-- WHAT THE TASK REQUIRES --
Copy all of the records below verbatim.

MATERIAL FOR THIS EXERCISE below:

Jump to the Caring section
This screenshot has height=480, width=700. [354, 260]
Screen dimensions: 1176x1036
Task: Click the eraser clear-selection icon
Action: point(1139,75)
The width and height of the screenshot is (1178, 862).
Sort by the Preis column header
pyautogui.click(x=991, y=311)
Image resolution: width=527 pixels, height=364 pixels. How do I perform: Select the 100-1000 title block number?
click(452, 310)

End of MATERIAL FOR THIS EXERCISE.

-- SOLVED PROBLEM --
Jump to the Caring section
This screenshot has height=480, width=700. [354, 260]
Screen dimensions: 1176x1036
Task: Click the eraser clear-selection icon
Action: point(1139,75)
The width and height of the screenshot is (1178, 862).
Sort by the Preis column header
pyautogui.click(x=991, y=311)
Image resolution: width=527 pixels, height=364 pixels. How do I perform: Select the 100-1000 title block number?
click(452, 310)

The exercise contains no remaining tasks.